The Guest Work is an original Bilbao Fine Arts Museum programme designed to show local art lovers major works from other museums or collections to enhance their understanding of artists with works in the Museum collection or to show them artworks by artists not included there. This series of single-work exhibitions began in 2001 and since 2004 has been generously sponsored by the Fundación Banco Santander.
On this occasion, the twenty-seventh in the series, the Museum presents a portrait, of high quality and expressiveness despite the simplicity of composition, by Édouard Manet (Paris, 1832-83), a key figure in the transition from Realism to Impressionism. Manet rescued painting from its academic realistic backwater, bringing major thematic and technical innovations to his scenes, a trait that did not endear him to the more academically minded artists. Despite his differences with many colleagues, he became very popular and his painting was defended by the avant-garde of the day.
Despite the model's cheerful irreverence, this portrait is tinged with tragedy. Alexandre, an adolescent of humble origins who cleaned Manet's brushes and occasionally sat for him, committed suicide when he was fifteen in the artist's own atelier in the rue Lavoisier. Profoundly affected by the death of his assistant, Manet completed the painting at his studio in the rue de la Victoire, where he moved after the event.
Fellow artist Berthe Morisot evoked the suicide in a notebook, in which she mentions the painting, at one time the property of her husband Eugène Manet, the artist's brother. Poet Charles Baudelaire wrote a short story dedicated to Manet inspired by the episode, La Corde (The Rope), which originally appeared in Le Figaro on 7 February 1864 and was subsequently published in the poet's collection Le Spleen de Paris.

» **Exercise aim**
Continue the text about the Manet portrait in the Bilbao museum's guest programme from where it stops. The material has no connection to the text about the Manet portrait.

» **Data**

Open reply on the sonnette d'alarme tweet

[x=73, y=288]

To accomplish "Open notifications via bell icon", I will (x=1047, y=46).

» **Task answer**
In the story Baudelaire makes Manet say: "He sat for me more than once and I transformed him into a gypsy boy, an angel and mythological love. [...] I should only say that at times he surprised me with some terribly precocious fits of melancholy and soon revealed an immoderate taste for sugar and liqueur. [...] You can imagine the nasty shock I got when, on arriving home, the first thing I saw was my lad, my cheerful companion, hanging from a projection of a wardrobe!" The boy's mother asked Manet for the rope her son had used to hang himself, with the macabre idea of selling bits of it to the neighbours: "It wasn't hard to see what his mother needed the rope for or the kind of business she intended to console herself with."
Acquired by Gulbenkian in 1910, this youthful work, inspired ultimately by Caravaggio and 17th-century Dutch genre painting, is part of a realist tradition of representation, with a low stone wall delimiting the area of the composition. Manet links the immediate theme of a portrait with a still life of cherries, an allegory of the senses.
Underlying this representation of the everyday as a theme for painting is a model of modernity closely attuned to the Baudelairean vision of reaffirming contemporary reality. However, it is more than likely that Manet reworked the boy's hands, as they evince the sheer visual and stylistic quality found in subsequent works.
Alexandre also appears in an engraving from 1862, entitled Boy and dog (Bibliothèque Nationale, Paris), from the notebook 8 Gravures à l'eau-forte par Édouard Manet, published by Alfred Cadart.
Text: Luisa Sampaio
Curator, Fundaçao Calouste Gulbenkian (Lisbon)
Édouard Manet (Paris, 1832-1883)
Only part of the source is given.